The vast majority of real world systems are in C or C++ including your Oracle Database.

C gives a good grounding in programm methodologies and an understand of what is happening in your 4gl


----------



## gearoid (27 Apr 2009)

I accept that not everyone works on the most up to date technologies but C doesn't give you a good grounding in software engineering techniques. It is not a good teaching language. The fact that it is being taught to me is wrong. If you want to go for an old teaching language then why not Modula-2 or Ada. These are 80s languages that teach proper approaches to design. Learning obscure sprintf and struct syntax to me is not equipping you for modern programming. I learned C and Cobol and Fortran in my time. I've been a commercial C programmer. I don't think it fits a modern IT course and it won't give you an edge in a brutal jobs market.

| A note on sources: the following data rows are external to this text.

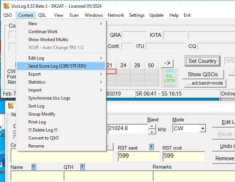Click the Set Country button
Image resolution: width=235 pixels, height=182 pixels.
tap(203, 61)
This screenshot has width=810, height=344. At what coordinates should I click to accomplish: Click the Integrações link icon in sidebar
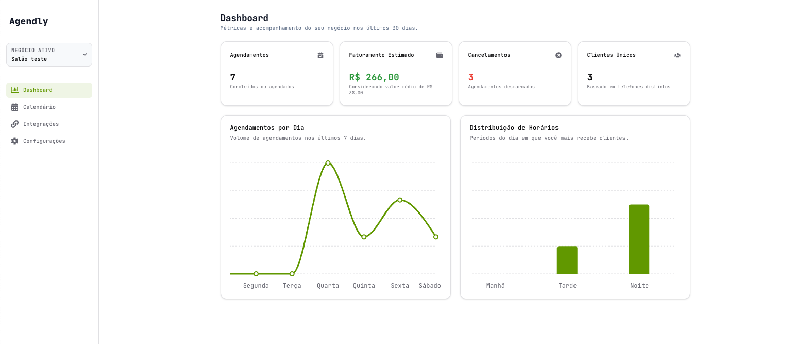pyautogui.click(x=14, y=124)

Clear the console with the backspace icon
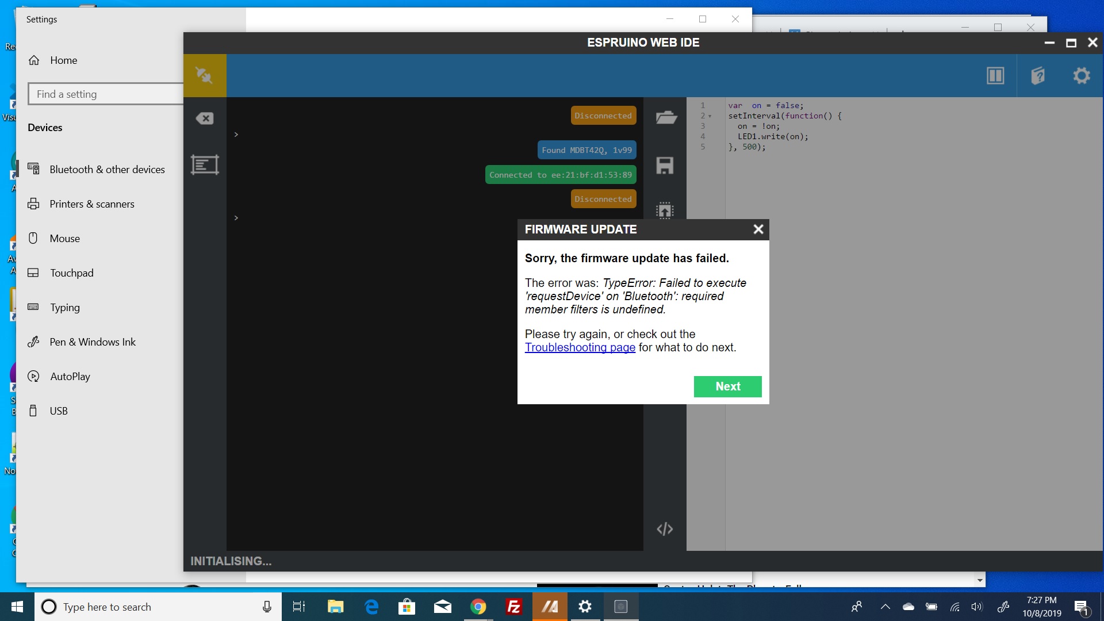pos(205,118)
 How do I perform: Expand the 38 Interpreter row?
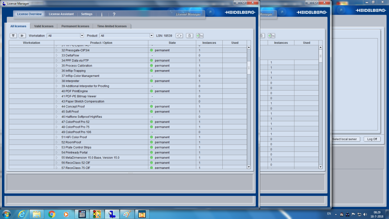pos(56,81)
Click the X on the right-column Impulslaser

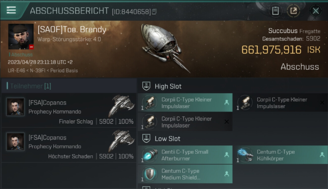click(322, 103)
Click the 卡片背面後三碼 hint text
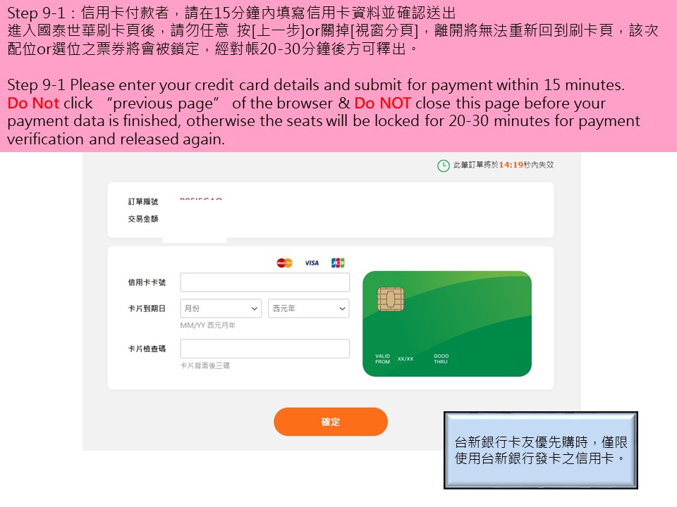 [205, 365]
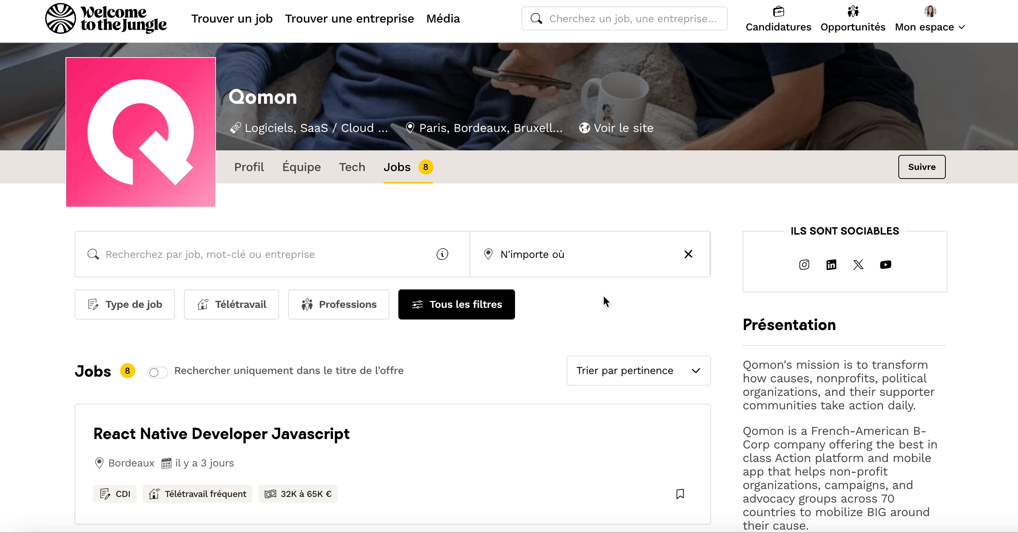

If I was paying top dollar to do a course I would expect something a little more up to date.

I know that Cobol, Mumps and many other older languages still have their place but I wouldn't necessary advise anyone coming into the industry to learn them. I know a number of Cobol programmers who couldn't get jobs after Y2K and left. Don't learn the niche or stagnant technology if you can help it.

I suggested a valid curriculum, why not give it a shot yourself yoganmahew?


----------



## gearoid (27 Apr 2009)

Just spotted the comments above. C++ fine as a teaching language but not C. Don't forget your also teaching software engineering. I don't think it is a good teaching language certainly if it is the main means of teaching 3GL


----------



## z109 (27 Apr 2009)

I work on the fastest transaction processing system known to man. I am quite happy, thank you very much. You stick with your boy racer cars with their show spoilers and their extra-loud exhausts. I'll stick to my F1...


----------



## andycole (28 Apr 2009)

Hi - thanks for all the replies - interesting comments about C being taught as part of the Curriculum on this MSc. And I am disappointed to see it in the Curriculum because in my BSc Information Systems I studied C - so would not really like to do so again for a MSc. 

However I am in a bit of a difficult situation - at the moment I have just entered a IT Analyst Programmer position whcih involves SQL workload. 
I have noted the MSc Software Engineering with DCU - the new MSc Computer Science, Negotiated Contract with UCD - but still feel that the typical modules that are covered with these MSc's are too advanced for me. So I am thinking that this MSc - its structure, would be a good step to future study of either the DCU or UCD MSc's.

One other MSc option that I have looked at is the MSc Management Information Systems with TCD. This is the follow on programme from my own BSc programme that I studied with TCD. But unfortunately this programme with TCD is "management" focused - from my point of view I would not require this type of education at this stage of my career.

Geraroid - thanks for that link to the Oracle material. I will look at that.

Also see the story that was on the Guardian Newspaper last week - it was a story about the extent of Cobol in Business System in the UK. I think a figure of 80% > was mentioned - one of the good points mentioned from the Management point of view - "they found that it is a very readable language, someone can go back to and review the lines of code and still find it easy to understand despite a period of 20 years or more"
And if a person will travel a wage of £80,000 or more is possible!


----------